Do this:
Rewrite the lines below as a JSON list of strings, one string per line, with blank lines skipped. Leave the pictures out of the list.

Information given:

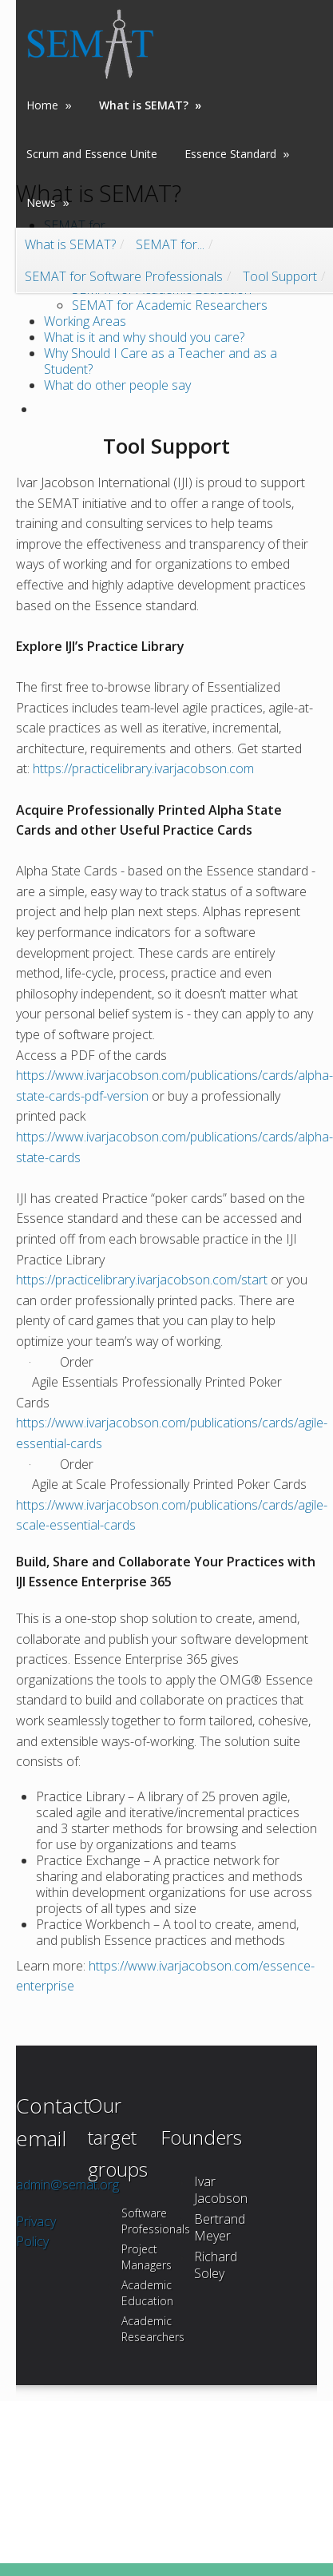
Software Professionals (155, 2221)
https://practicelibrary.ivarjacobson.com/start (142, 1279)
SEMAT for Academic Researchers (170, 305)
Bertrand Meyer (219, 2227)
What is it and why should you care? (144, 337)
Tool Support (280, 274)
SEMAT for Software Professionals (124, 274)
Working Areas (85, 321)
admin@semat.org (67, 2184)
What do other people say (117, 385)
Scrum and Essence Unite (91, 153)
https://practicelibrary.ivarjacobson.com (143, 768)
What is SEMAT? (70, 242)
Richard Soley (215, 2265)
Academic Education (147, 2292)
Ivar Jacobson (221, 2190)
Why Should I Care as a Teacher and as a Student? (160, 361)
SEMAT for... (170, 242)
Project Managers (146, 2256)
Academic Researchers (152, 2328)
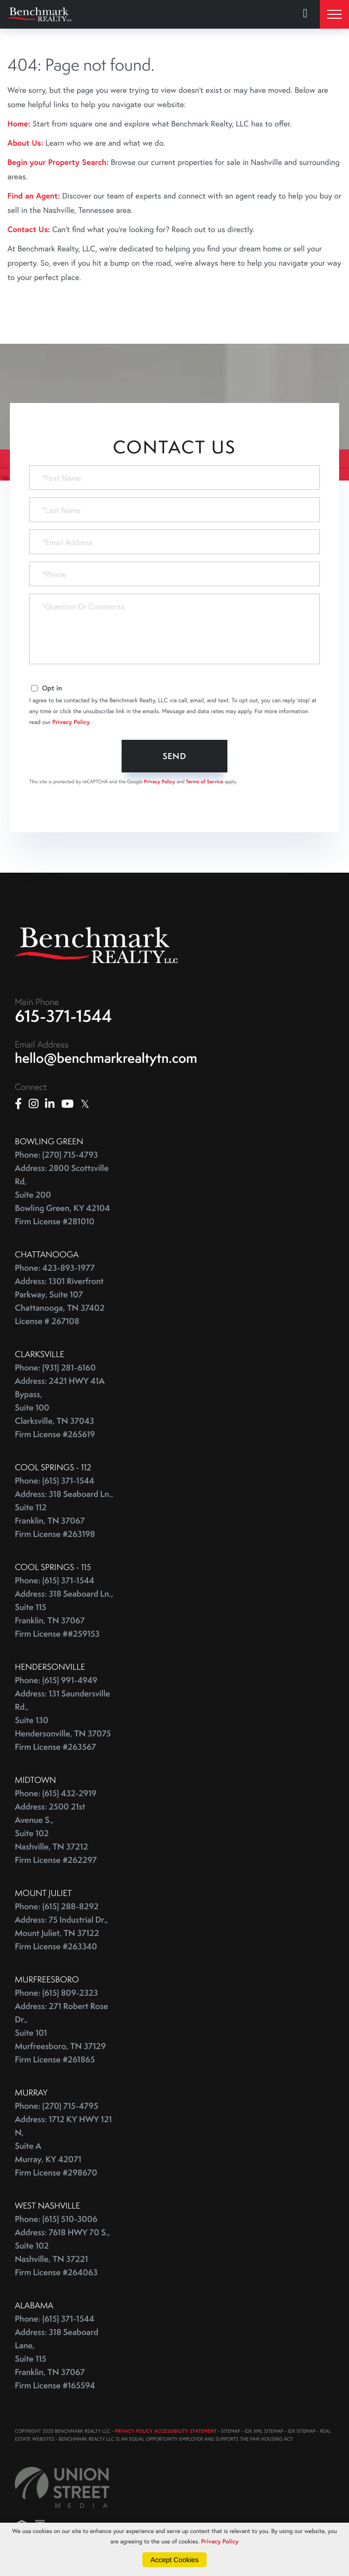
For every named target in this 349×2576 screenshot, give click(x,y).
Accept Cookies (174, 2560)
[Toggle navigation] (334, 14)
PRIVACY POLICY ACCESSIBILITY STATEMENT (166, 2431)
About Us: (25, 143)
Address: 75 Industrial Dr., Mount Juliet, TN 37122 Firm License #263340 (61, 1933)
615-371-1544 (63, 1016)
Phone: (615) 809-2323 (56, 1993)
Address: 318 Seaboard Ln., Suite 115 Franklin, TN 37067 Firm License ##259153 (64, 1614)
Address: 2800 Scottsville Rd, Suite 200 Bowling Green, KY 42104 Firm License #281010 (62, 1195)
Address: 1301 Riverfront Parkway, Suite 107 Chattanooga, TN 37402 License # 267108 (59, 1301)
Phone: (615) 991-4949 (56, 1680)
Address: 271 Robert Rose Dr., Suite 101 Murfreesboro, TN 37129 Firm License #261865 (61, 2033)
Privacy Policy (71, 722)
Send (175, 756)
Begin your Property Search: (58, 162)
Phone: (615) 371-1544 (54, 1481)
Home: (18, 124)
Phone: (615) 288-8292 (56, 1906)
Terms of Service (204, 781)
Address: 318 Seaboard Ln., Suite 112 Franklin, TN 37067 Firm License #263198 (64, 1514)
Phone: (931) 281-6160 (55, 1367)
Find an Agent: (33, 196)
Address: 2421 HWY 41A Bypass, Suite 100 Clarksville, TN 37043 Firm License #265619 (60, 1407)
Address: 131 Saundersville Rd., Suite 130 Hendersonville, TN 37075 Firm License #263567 (63, 1720)
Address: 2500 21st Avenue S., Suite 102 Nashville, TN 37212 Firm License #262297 (56, 1833)
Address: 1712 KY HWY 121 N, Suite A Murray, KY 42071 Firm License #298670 (63, 2146)
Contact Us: (28, 229)
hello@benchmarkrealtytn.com (106, 1058)
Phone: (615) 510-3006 (56, 2219)
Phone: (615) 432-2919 (55, 1793)
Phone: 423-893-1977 (55, 1268)
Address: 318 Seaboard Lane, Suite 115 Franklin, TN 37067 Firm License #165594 (56, 2359)
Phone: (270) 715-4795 (56, 2106)
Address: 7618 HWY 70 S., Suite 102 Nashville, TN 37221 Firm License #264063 (62, 2252)
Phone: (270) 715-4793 (56, 1155)
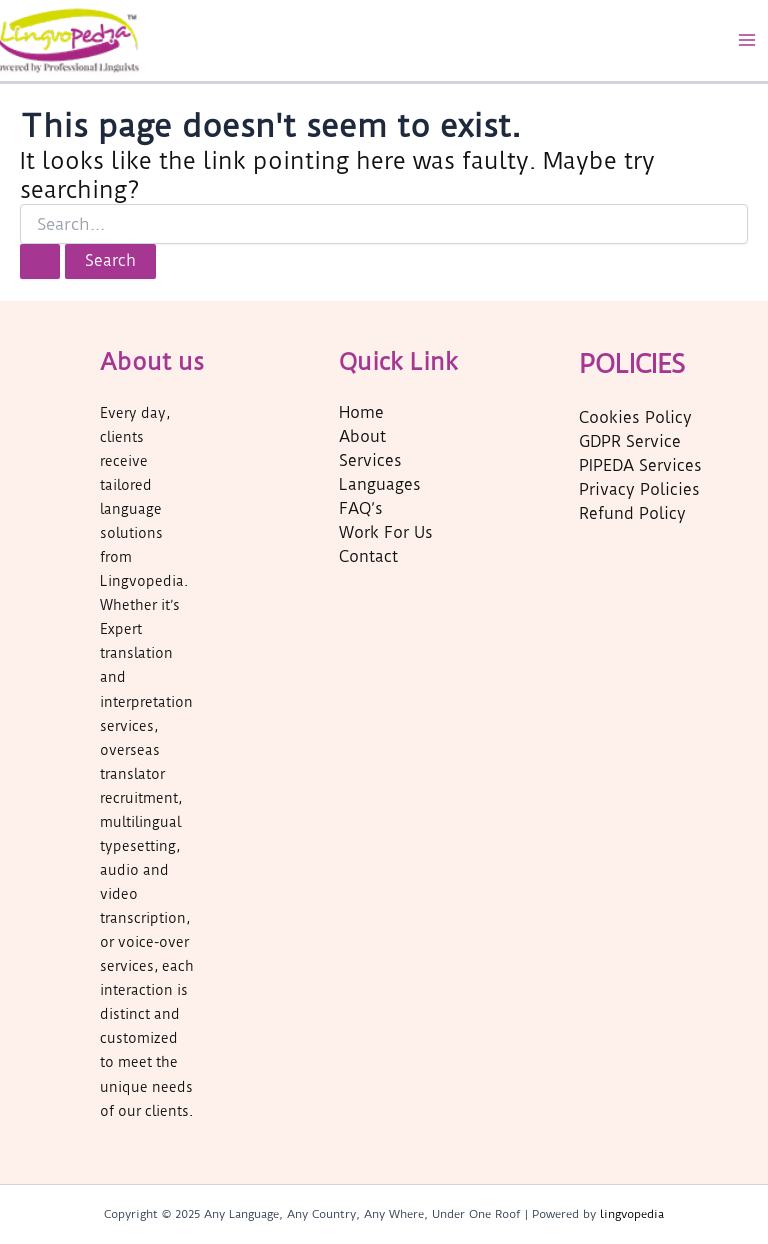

Finished answer:
[
  "Software Professionals (155, 2221)",
  "https://practicelibrary.ivarjacobson.com/start (142, 1279)",
  "SEMAT for Academic Researchers (170, 305)",
  "Bertrand Meyer (219, 2227)",
  "What is it and why should you care? (144, 337)",
  "Tool Support (280, 274)",
  "SEMAT for Software Professionals (124, 274)",
  "Working Areas (85, 321)",
  "admin@semat.org (67, 2184)",
  "What do other people say (117, 385)",
  "Scrum and Essence Unite (91, 153)",
  "https://practicelibrary.ivarjacobson.com (143, 768)",
  "What is SEMAT? (70, 242)",
  "Richard Soley (215, 2265)",
  "Academic Education (147, 2292)",
  "Ivar Jacobson (221, 2190)",
  "Why Should I Care as a Teacher and as a Student? (160, 361)",
  "SEMAT for... (170, 242)",
  "Project Managers (146, 2256)",
  "Academic Researchers (152, 2328)",
  "For every named target in this 349×2576 screenshot, give click(x,y).",
  "Accept Cookies (174, 2560)",
  "[Toggle navigation] (334, 14)",
  "PRIVACY POLICY ACCESSIBILITY STATEMENT (166, 2431)",
  "About Us: (25, 143)",
  "Address: 75 Industrial Dr., Mount Juliet, TN 37122 Firm License #263340 (61, 1933)",
  "615-371-1544 (63, 1016)",
  "Phone: (615) 809-2323 (56, 1993)",
  "Address: 318 Seaboard Ln., Suite 115 Franklin, TN 37067 Firm License ##259153 (64, 1614)",
  "Address: 2800 Scottsville Rd, Suite 200 Bowling Green, KY 42104 Firm License #281010 (62, 1195)",
  "Address: 1301 Riverfront Parkway, Suite 107 Chattanooga, TN 37402 License # 267108 (59, 1301)",
  "Phone: (615) 991-4949 (56, 1680)",
  "Address: 271 Robert Rose Dr., Suite 101 Murfreesboro, TN 37129 Firm License #261865 (61, 2033)",
  "Privacy Policy (71, 722)",
  "Send (175, 756)",
  "Begin your Property Search: (58, 162)",
  "Phone: (615) 371-1544 (54, 1481)",
  "Home: (18, 124)",
  "Phone: (615) 288-8292 (56, 1906)",
  "Terms of Service (204, 781)",
  "Address: 318 Seaboard Ln., Suite 112 Franklin, TN 37067 Firm License #263198 (64, 1514)",
  "Phone: (931) 281-6160 (55, 1367)",
  "Find an Agent: (33, 196)",
  "Address: 2421 HWY 41A Bypass, Suite 100 Clarksville, TN 37043 Firm License #265619 (60, 1407)",
  "Address: 131 Saundersville Rd., Suite 130 Hendersonville, TN 37075 Firm License #263567 (63, 1720)",
  "Address: 2500 21st Avenue S., Suite 102 Nashville, TN 37212 Firm License #262297 (56, 1833)",
  "Address: 1712 KY HWY 121 N, Suite A Murray, KY 42071 Firm License #298670 (63, 2146)",
  "Contact Us: (28, 229)",
  "hello@benchmarkrealtytn.com (106, 1058)",
  "Phone: (615) 510-3006 (56, 2219)",
  "Phone: (615) 432-2919 (55, 1793)",
  "Phone: 423-893-1977 (55, 1268)",
  "Address: 318 Seaboard Lane, Suite 115 Franklin, TN 37067 Firm License #165594 (56, 2359)",
  "Phone: (270) 715-4795 (56, 2106)",
  "Address: 7618 HWY 70 S., Suite 102 Nashville, TN 37221 Firm License #264063 (62, 2252)",
  "Phone: (270) 715-4793 (56, 1155)"
]